§ **Problem requirements**
Locate the string "title" in the listing below. Copy every line where it is found.

§ **Dataset records**
* * * * * * * * *

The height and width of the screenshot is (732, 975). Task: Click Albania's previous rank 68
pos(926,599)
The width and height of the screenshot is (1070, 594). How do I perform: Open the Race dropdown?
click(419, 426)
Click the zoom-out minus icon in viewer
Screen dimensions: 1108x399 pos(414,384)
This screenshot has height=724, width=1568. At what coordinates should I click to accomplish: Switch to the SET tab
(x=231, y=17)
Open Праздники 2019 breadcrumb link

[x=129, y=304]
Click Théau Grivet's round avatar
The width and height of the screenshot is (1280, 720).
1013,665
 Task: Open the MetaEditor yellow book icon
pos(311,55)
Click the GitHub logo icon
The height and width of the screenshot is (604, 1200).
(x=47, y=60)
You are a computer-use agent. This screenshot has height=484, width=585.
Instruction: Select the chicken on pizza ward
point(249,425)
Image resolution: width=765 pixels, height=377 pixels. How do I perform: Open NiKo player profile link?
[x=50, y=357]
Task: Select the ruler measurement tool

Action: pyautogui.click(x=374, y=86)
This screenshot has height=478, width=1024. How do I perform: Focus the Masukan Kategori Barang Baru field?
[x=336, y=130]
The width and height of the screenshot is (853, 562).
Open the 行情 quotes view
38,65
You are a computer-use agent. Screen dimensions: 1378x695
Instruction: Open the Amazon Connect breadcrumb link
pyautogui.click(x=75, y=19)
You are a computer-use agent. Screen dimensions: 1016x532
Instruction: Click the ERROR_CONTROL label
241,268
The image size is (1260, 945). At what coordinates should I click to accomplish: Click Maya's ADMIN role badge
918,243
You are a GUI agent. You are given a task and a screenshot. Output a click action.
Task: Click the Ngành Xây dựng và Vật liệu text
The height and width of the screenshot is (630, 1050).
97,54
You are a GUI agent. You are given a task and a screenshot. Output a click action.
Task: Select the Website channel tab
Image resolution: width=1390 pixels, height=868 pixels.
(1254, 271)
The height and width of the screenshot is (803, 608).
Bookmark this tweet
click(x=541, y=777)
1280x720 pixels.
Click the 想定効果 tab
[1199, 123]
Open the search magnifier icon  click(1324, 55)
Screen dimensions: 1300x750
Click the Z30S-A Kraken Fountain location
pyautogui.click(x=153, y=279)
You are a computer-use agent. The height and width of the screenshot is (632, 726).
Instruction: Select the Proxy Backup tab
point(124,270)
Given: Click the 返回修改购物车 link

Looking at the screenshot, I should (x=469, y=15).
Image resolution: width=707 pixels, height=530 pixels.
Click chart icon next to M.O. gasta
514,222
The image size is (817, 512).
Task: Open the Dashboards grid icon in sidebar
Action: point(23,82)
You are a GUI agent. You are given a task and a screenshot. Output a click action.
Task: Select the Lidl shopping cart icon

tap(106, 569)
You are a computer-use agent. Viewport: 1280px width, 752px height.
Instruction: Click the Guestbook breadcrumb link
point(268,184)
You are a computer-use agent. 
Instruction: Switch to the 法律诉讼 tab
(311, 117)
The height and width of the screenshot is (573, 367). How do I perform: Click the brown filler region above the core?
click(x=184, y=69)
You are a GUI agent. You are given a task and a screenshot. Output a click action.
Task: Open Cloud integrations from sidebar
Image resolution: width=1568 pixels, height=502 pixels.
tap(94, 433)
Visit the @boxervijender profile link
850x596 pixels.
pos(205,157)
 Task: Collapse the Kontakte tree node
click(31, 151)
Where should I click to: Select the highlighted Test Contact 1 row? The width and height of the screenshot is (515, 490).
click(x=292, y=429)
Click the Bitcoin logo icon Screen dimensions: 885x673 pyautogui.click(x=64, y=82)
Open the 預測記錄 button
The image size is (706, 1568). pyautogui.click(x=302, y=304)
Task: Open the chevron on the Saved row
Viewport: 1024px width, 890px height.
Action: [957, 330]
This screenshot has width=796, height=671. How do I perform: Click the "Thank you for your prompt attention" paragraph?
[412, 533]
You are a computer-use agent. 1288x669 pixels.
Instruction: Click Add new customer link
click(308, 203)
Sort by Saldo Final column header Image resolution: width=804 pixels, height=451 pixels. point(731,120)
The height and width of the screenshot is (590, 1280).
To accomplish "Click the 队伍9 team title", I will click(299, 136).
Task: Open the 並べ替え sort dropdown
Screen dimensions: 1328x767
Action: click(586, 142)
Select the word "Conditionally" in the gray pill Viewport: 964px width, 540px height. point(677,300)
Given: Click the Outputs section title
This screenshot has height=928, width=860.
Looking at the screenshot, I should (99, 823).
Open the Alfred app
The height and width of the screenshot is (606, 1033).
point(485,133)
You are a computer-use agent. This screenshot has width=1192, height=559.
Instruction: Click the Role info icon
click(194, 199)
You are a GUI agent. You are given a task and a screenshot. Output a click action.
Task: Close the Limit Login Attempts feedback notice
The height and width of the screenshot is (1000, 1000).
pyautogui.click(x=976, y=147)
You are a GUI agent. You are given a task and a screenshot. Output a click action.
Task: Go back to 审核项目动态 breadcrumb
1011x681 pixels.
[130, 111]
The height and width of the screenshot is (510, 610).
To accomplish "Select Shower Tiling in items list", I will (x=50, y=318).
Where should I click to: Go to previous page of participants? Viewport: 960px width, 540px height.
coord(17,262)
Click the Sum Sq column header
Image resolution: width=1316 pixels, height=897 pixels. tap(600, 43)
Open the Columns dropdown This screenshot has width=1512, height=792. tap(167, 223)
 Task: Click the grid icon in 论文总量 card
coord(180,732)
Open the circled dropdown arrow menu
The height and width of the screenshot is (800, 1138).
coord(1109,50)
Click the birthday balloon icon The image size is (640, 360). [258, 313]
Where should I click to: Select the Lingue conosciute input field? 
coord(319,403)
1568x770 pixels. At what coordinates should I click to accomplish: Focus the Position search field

* * * * * * * * *

§ **Solution for this task**
To accomplish "Click the 队伍9 team title", I will click(299, 136).
Given: Click the Outputs section title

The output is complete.